_What you have to do_
Whichever lines include the word "accomplish", copy them as they appear in the data.

_Supplied records_
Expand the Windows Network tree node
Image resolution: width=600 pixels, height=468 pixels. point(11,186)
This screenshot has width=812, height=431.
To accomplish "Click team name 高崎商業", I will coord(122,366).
---
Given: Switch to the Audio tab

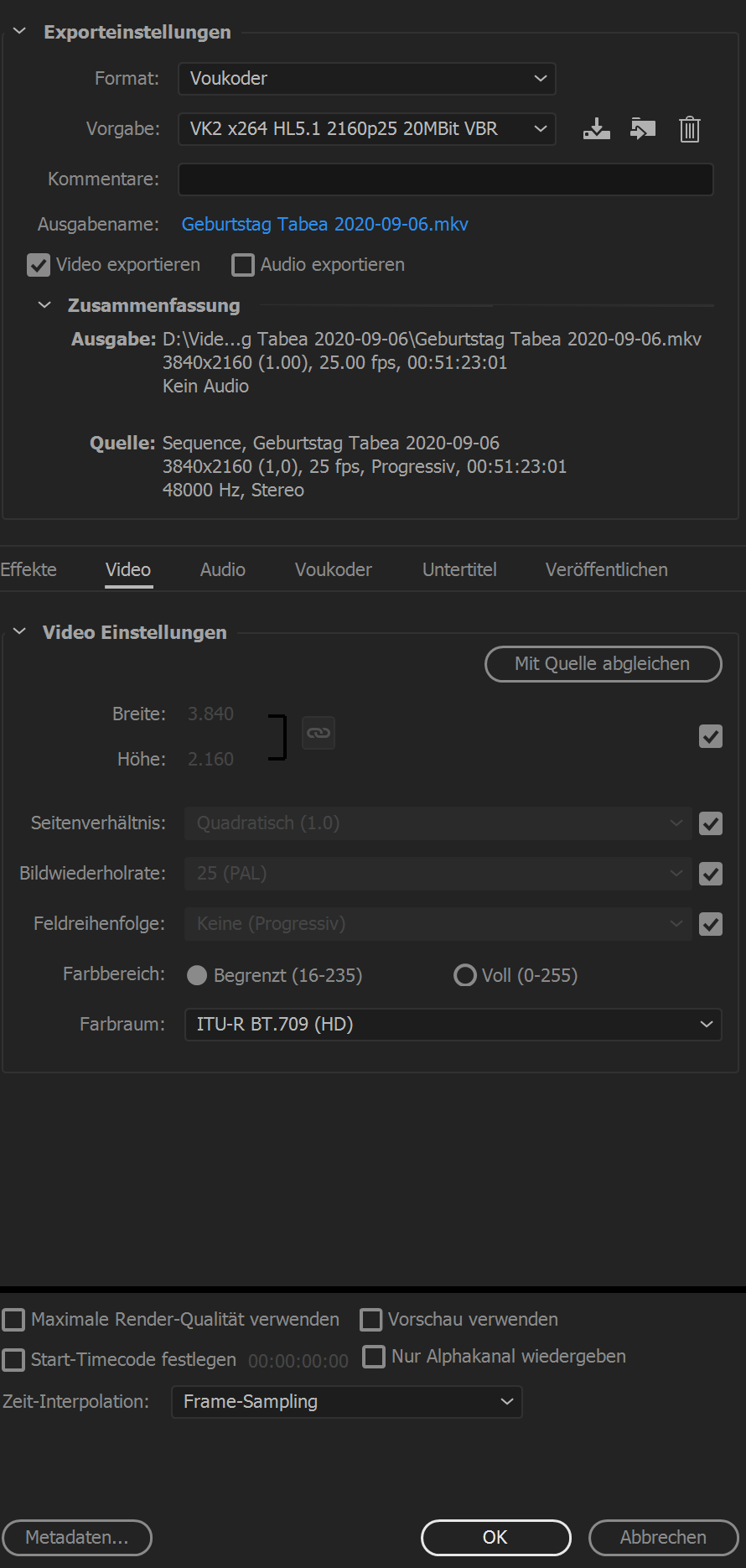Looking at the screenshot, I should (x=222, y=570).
---
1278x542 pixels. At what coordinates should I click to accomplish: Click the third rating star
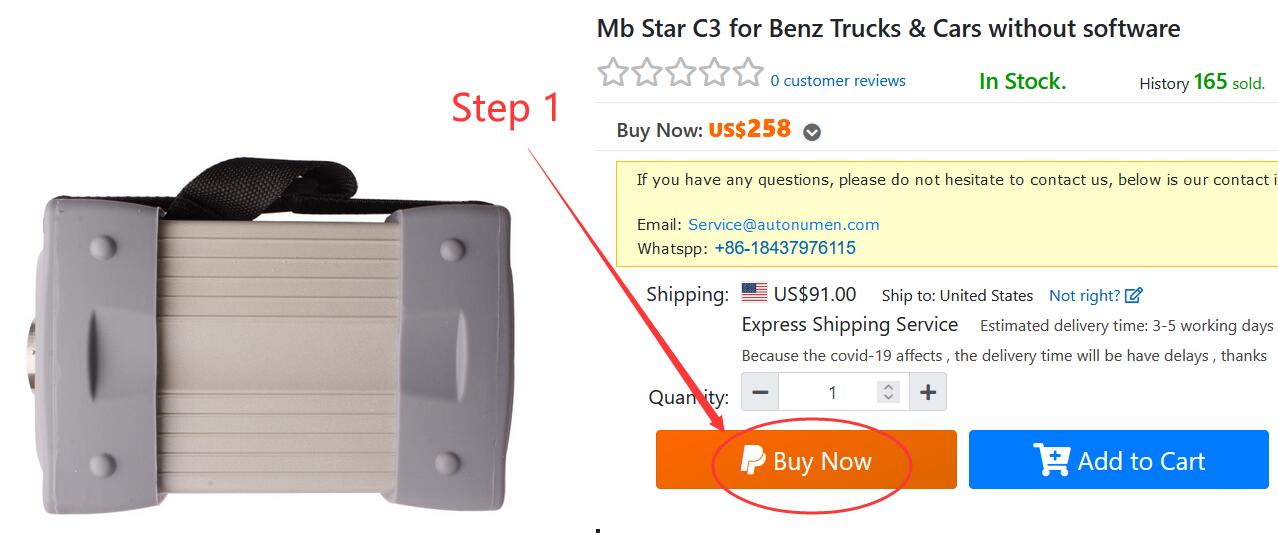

_Exercise response_
To accomplish "Click team name 高崎商業", I will coord(122,366).
1278x542 pixels. At what coordinates should I click to accomplish: Click the third rating star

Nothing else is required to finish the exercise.